Motorola released a series of single-board computers, known as the MVME series, for building "out of the box" systems based on the 88000, as well as the Series 900 stackable computers employing these MVME boards. Unlike tower or rack mount systems, the Series 900 sat on top of each other and connected to one another with bus-like cabling. The concept never caught on.

Major 3rd party users were limited. The only widespread use would be in the Data General AViiON series. These were fairly popular, and remain in limited use today. For later models, DG moved to Intel. Encore Computer built its Encore-91 machine on the m88k, then introduced a completely ground-up redesign as the Infinity 90 series, but it is unclear how many of these machines were sold. Encore moved to the Alpha. Tektronix introduced its XD88 line of graphics workstations in April 1989.

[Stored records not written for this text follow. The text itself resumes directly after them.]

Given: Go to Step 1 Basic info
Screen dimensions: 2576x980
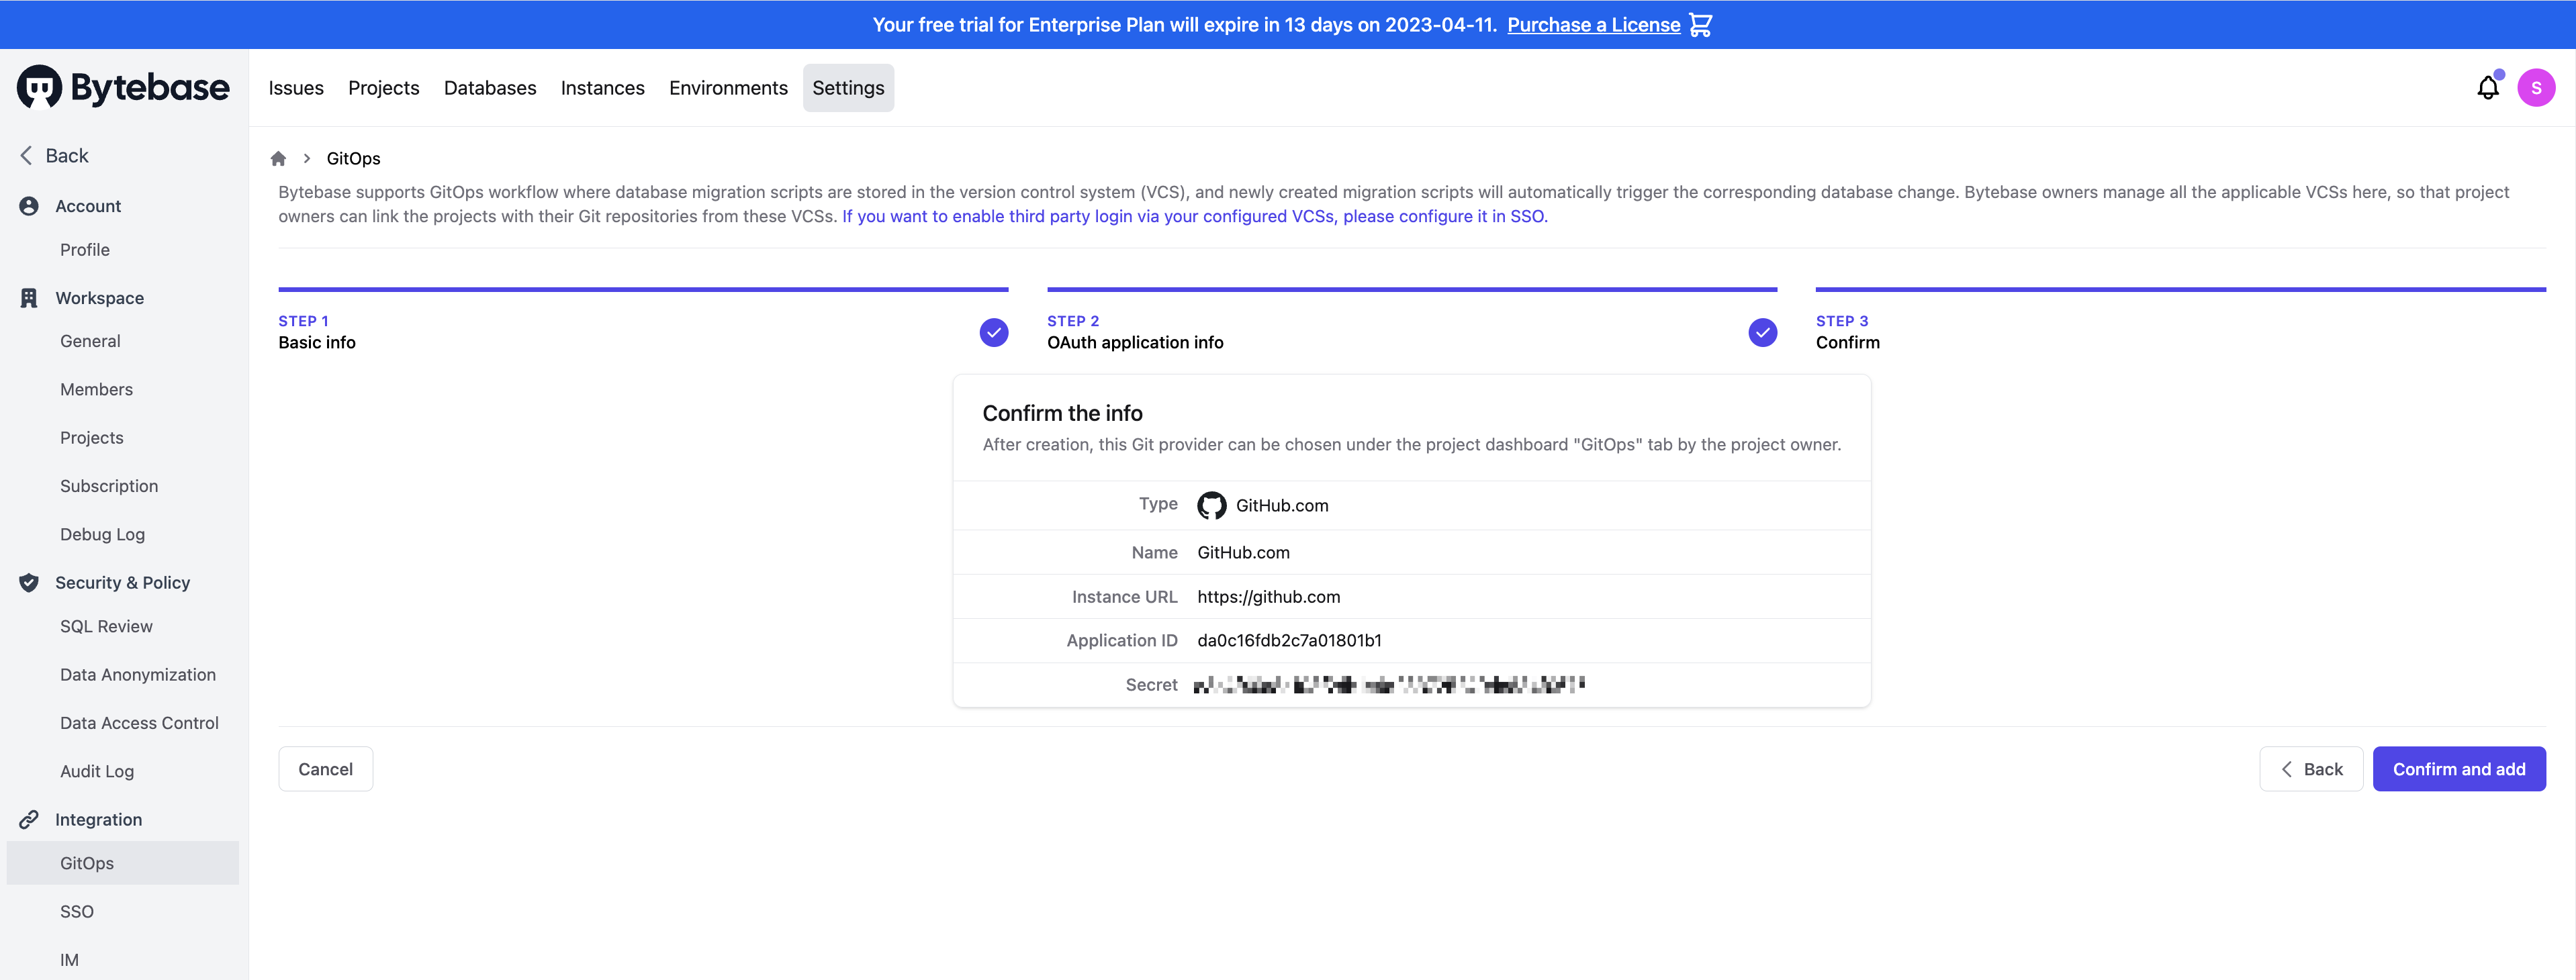Looking at the screenshot, I should pos(317,342).
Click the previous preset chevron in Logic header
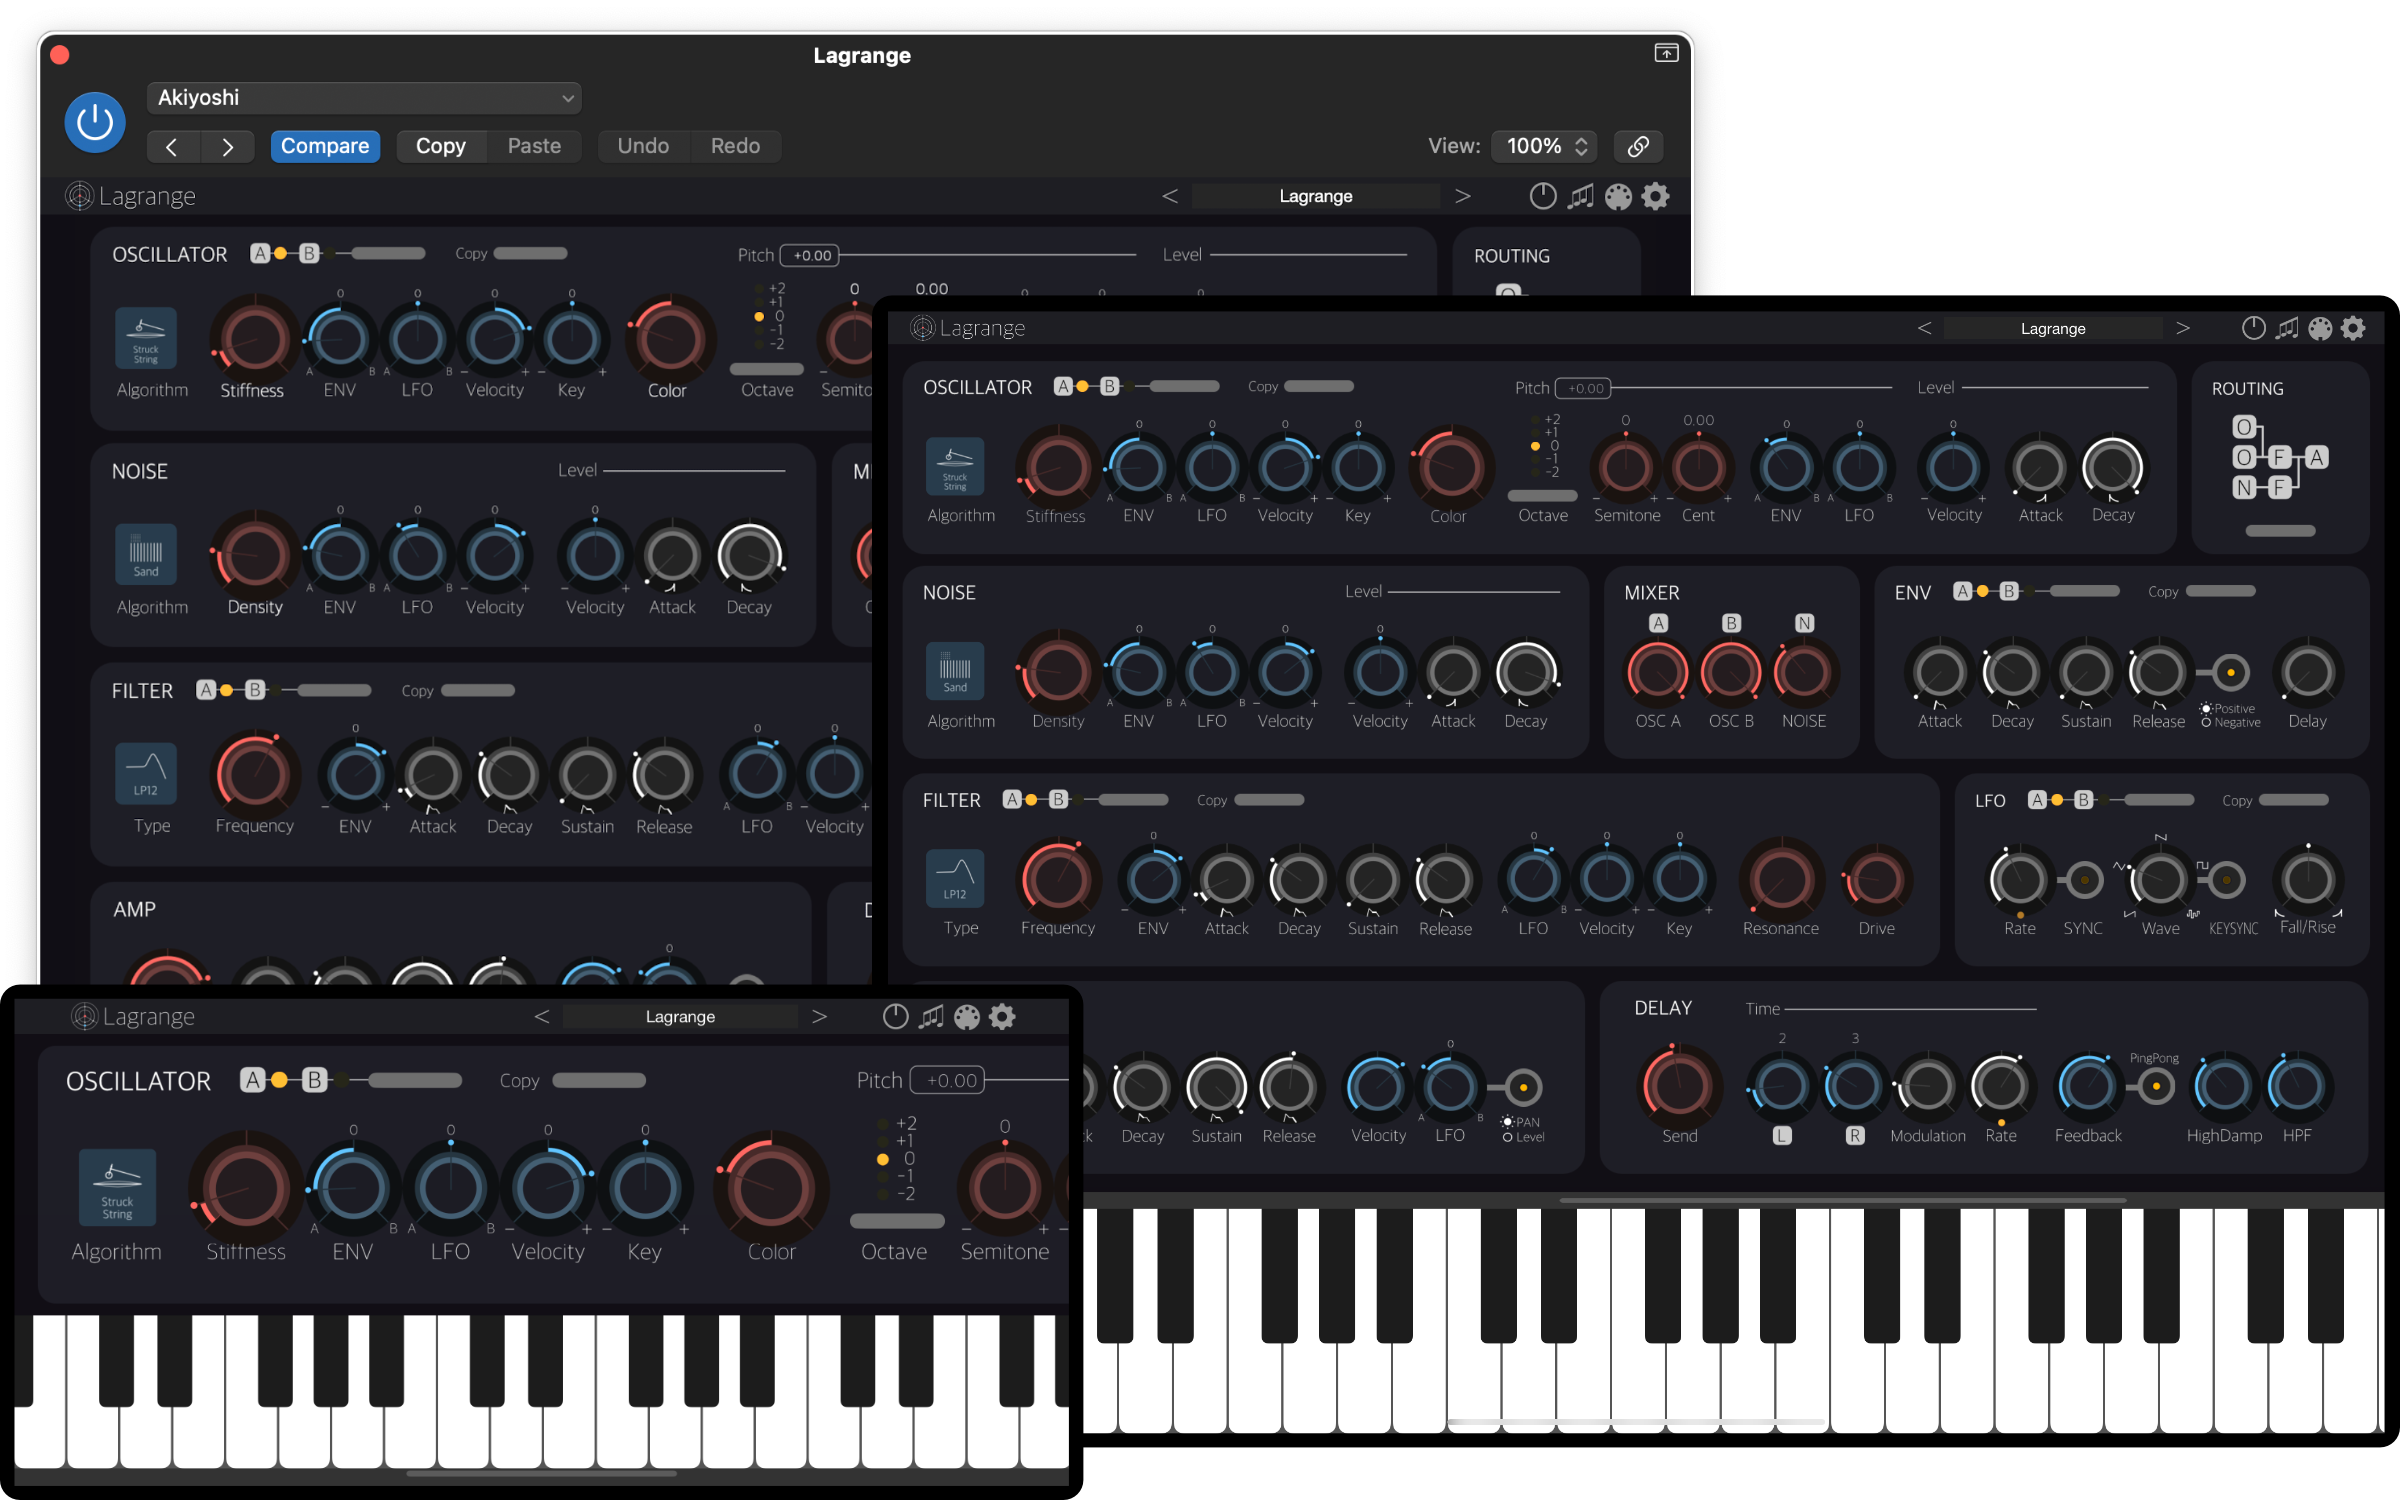This screenshot has width=2400, height=1500. 172,146
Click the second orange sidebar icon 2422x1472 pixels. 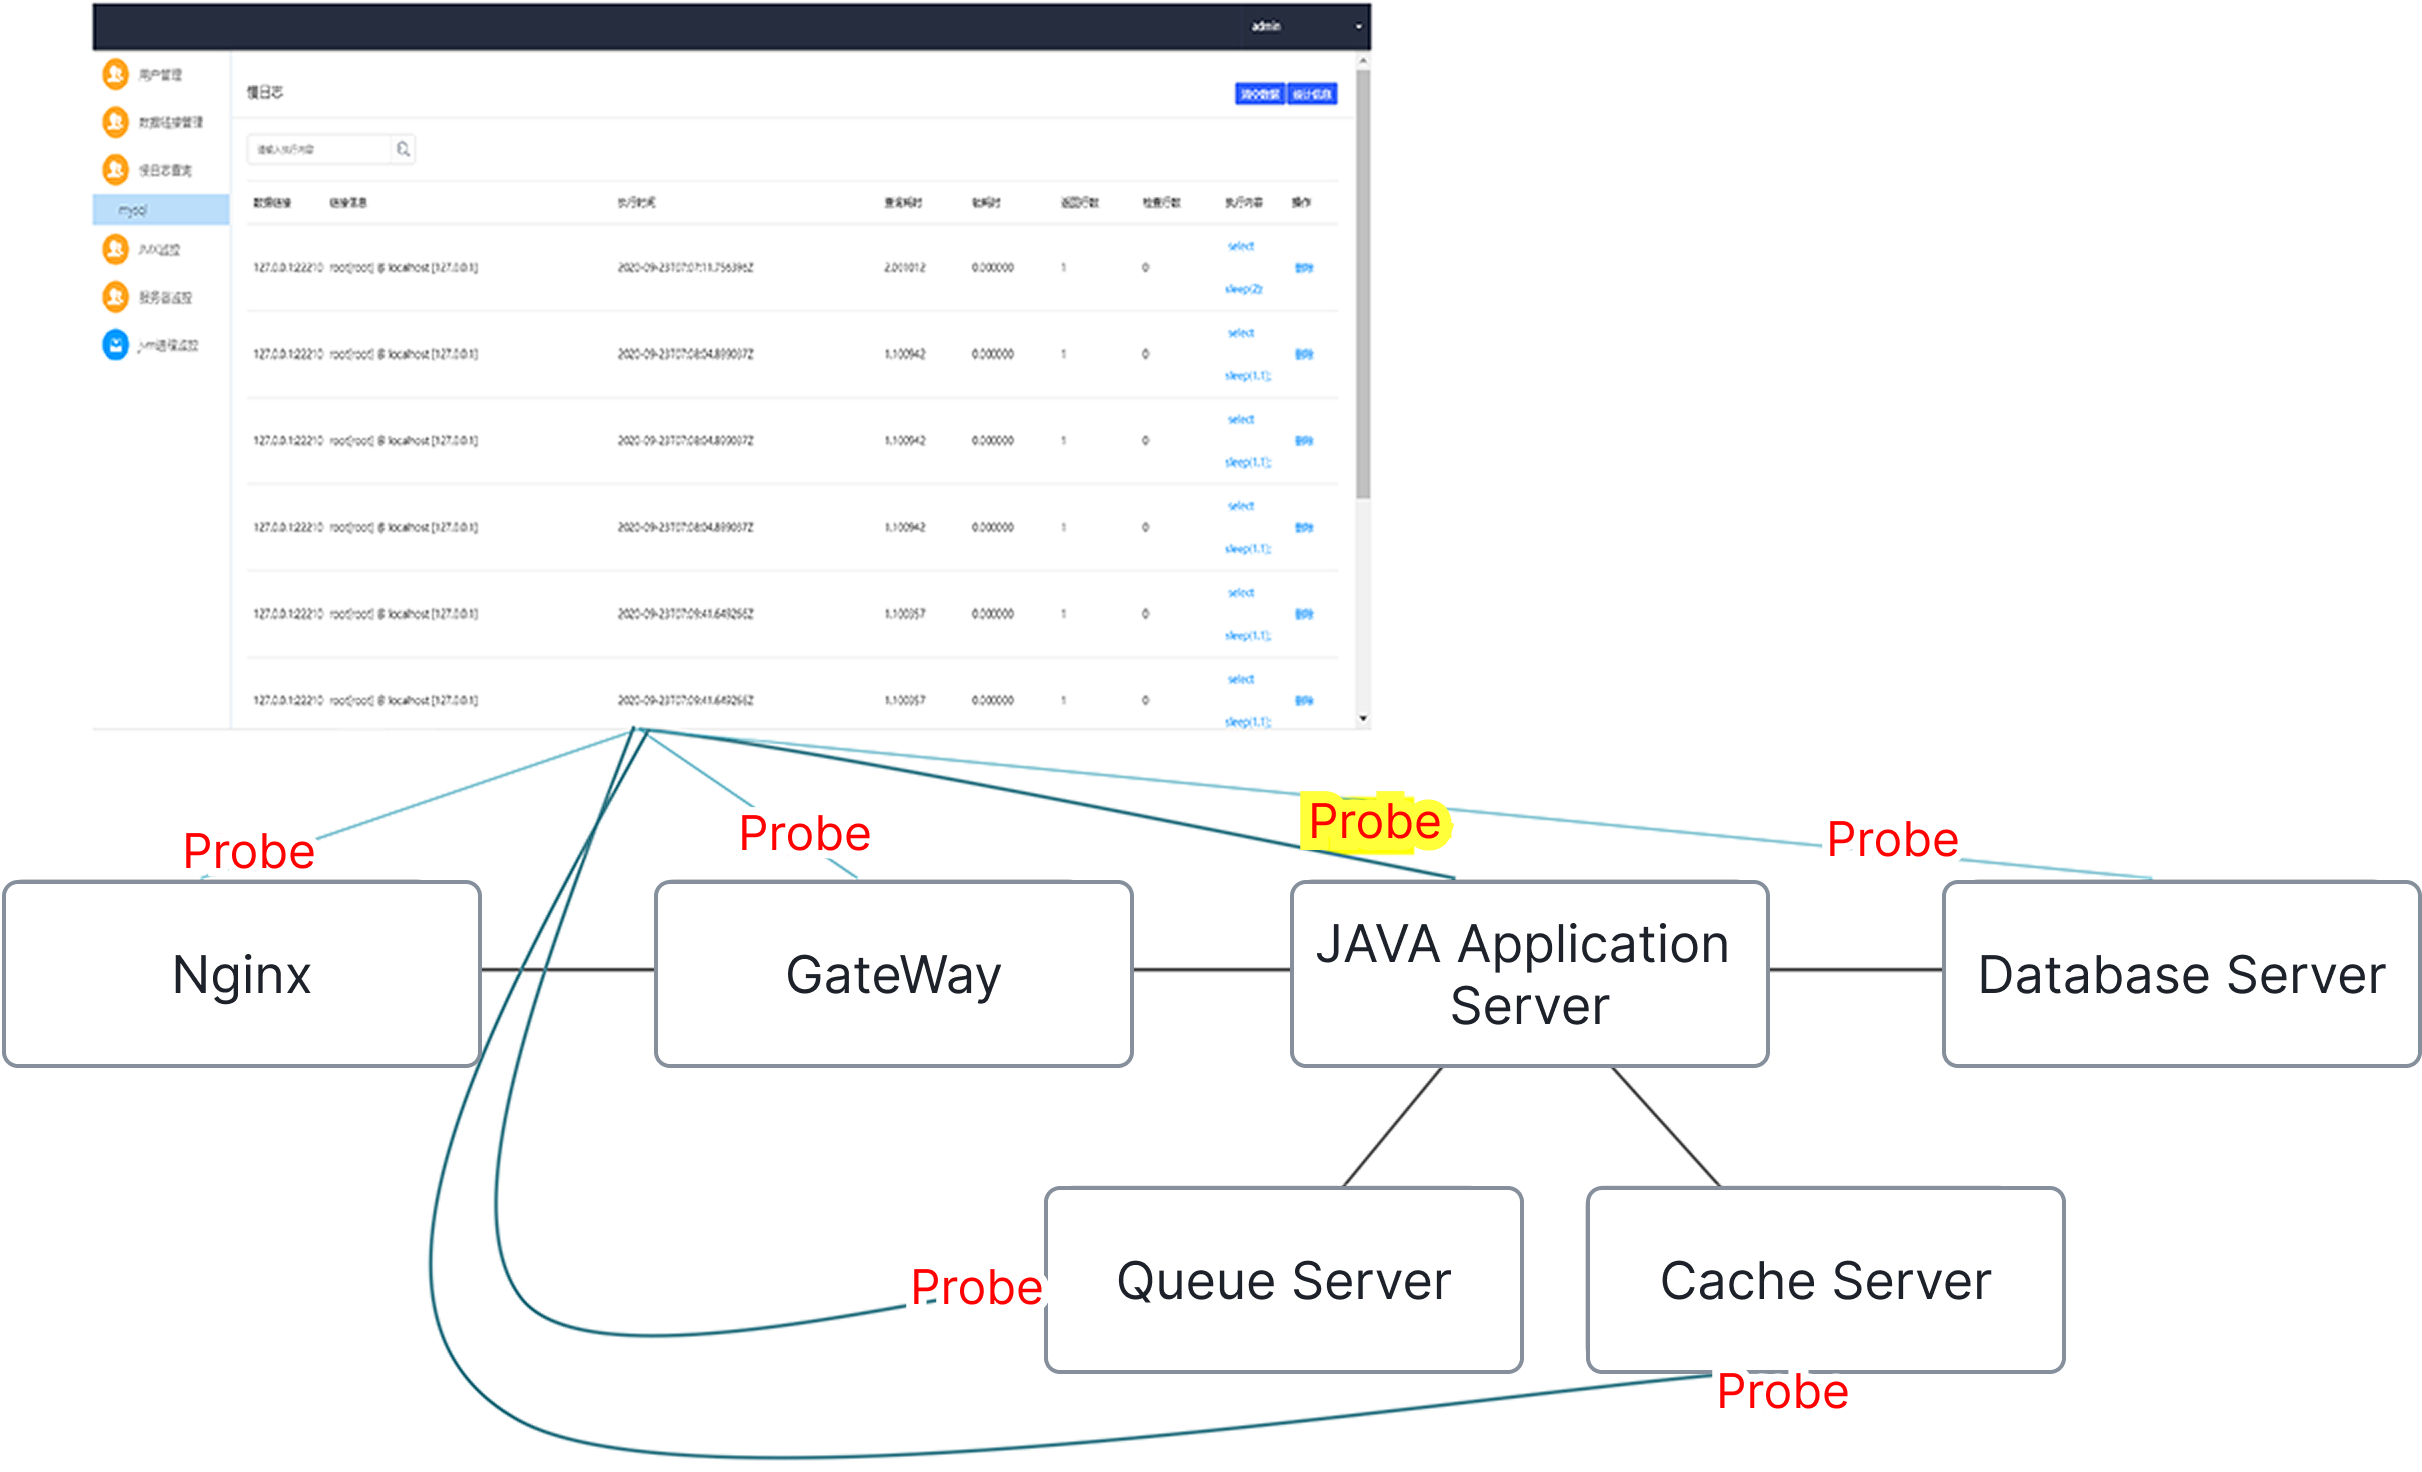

GEC Computers used the MC88100 to build the GEC 4310, one of the GEC 4000 series computers, but issues with memory management meant it didn't perform as well as the company's earlier gate array based and Am2900 based GEC 4000 series computers. The BBN Butterfly model TC-2000 used the MC88100 processor, and scaled to 512 CPUs. Linotype-Hell used the 88110 in its "Power" workstations running the DaVinci raster graphics editor for image manipulation.

The MC88110 made it into some versions of a never released NeXT machine, the NeXT RISC Workstation, but the project was canceled along with all NeXT hardware projects in 1993. The 4-processor OMRON LUNA-88K machines from Japan used the m88k, and were used for a short time on the Mach kernel project at Carnegie Mellon University. In the early 1990s Northern Telecom used the MC88100 and MC88110 as the central processor in its DMS SuperNode family of telephone switches.

Most other users were much smaller. Alpha Microsystems originally planned to migrate to the 88K architecture from the Motorola 68000, and internally created a machine around it running UNIX System V, but it was later scrapped in favour of later 68K derivatives. NCD used the 88100 (without the 88200) in its 88K X-Terminals. Dolphin Server, a spin-off from the dying Norsk Data, built servers based on the 88k. Around 100 systems were shipped during 1988-1992.

Virtuality used the MC88110 in the SU2000 virtual reality arcade machine as a graphics processor, with one MC88110 per screen of each virtual reality headset.

In the embedded computer space, the "Tri-channel VMS Computer" in the F-15 S/MTD used three 88000s in a triply redundant computer.

== Operating system support ==
Motorola released its own UNIX System V derivative, System V/88, for its 88000-based systems. There were two major releases: Release 3.2 Version 3 and Release 4.0 Version 3. Data General AViiON systems ran DG/UX. OpenBSD ports exist for the MVME systems, LUNA-88K workstations, and Data General AViiON systems. At least one unofficial experimental NetBSD port exists for the MVME systems.